Collaborative Label Correction via Entropy Thresholding
- URL: http://arxiv.org/abs/2103.17008v1
- Date: Wed, 31 Mar 2021 11:42:55 GMT
- Title: Collaborative Label Correction via Entropy Thresholding
- Authors: Hao Wu, Jiaochao Yao, Jiajie Wang, Yinru Chen, Ya Zhang, Yanfeng Wang
- Abstract summary: Deep neural networks (DNNs) have the capacity to fit extremely noisy labels.
They tend to learn data with clean labels first and then memorize those with noisy labels.
We show the low entropy predictions determined by a given threshold are much more reliable as the supervision than the original noisy labels.
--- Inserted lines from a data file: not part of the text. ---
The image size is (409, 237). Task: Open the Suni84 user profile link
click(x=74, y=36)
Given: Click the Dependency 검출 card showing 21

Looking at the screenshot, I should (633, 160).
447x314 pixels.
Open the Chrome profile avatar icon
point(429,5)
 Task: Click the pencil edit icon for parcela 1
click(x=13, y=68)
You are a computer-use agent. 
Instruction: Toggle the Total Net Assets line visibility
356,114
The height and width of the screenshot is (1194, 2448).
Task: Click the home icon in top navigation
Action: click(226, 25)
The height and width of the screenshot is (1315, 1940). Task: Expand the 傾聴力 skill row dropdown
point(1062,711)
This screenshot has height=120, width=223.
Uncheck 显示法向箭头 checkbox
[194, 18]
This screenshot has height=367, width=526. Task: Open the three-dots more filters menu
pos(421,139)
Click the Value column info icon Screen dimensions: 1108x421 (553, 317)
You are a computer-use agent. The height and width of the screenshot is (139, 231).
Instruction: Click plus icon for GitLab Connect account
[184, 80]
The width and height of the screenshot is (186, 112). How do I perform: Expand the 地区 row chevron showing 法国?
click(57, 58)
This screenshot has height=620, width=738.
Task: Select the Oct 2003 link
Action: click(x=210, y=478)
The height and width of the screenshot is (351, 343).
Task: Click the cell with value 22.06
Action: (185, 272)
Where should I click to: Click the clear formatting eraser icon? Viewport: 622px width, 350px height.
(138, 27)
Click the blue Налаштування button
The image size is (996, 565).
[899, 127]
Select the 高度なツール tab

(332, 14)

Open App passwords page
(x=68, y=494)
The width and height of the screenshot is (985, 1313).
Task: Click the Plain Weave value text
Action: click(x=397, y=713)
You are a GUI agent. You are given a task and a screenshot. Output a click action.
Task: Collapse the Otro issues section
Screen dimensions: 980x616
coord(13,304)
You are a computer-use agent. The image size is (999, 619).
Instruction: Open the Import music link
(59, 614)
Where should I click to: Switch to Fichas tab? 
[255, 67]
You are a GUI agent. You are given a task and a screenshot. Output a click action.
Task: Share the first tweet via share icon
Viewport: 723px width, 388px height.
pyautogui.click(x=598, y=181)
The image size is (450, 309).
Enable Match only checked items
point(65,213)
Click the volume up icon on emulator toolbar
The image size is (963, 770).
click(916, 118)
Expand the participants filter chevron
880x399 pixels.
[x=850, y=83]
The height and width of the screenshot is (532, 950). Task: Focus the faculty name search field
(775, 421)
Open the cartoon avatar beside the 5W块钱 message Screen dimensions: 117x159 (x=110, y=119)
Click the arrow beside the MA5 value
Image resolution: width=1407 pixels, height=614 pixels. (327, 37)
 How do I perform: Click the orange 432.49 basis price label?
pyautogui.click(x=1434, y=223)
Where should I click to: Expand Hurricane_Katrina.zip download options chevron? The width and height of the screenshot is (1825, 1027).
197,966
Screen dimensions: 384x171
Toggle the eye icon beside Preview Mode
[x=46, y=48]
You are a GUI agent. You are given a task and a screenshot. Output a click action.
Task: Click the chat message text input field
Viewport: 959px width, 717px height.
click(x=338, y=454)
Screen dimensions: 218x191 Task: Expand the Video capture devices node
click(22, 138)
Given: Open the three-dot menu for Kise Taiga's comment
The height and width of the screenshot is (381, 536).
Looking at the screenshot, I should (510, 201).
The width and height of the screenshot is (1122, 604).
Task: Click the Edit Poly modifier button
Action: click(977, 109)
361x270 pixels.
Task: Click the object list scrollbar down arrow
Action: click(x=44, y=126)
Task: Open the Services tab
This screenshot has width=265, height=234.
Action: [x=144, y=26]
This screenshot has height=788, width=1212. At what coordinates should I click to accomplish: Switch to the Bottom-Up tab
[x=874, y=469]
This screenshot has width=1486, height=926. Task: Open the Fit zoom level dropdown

- Score: 22.012654529811904
- License: http://creativecommons.org/licenses/by/4.0/
- Abstract: Deep neural networks (DNNs) have the capacity to fit extremely noisy labels
nonetheless they tend to learn data with clean labels first and then memorize
those with noisy labels. We examine this behavior in light of the Shannon
entropy of the predictions and demonstrate the low entropy predictions
determined by a given threshold are much more reliable as the supervision than
the original noisy labels. It also shows the advantage in maintaining more
training samples than previous methods. Then, we power this entropy criterion
with the Collaborative Label Correction (CLC) framework to further avoid
undesired local minimums of the single network. A range of experiments have
been conducted on multiple benchmarks with both synthetic and real-world
settings. Extensive results indicate that our CLC outperforms several
state-of-the-art methods.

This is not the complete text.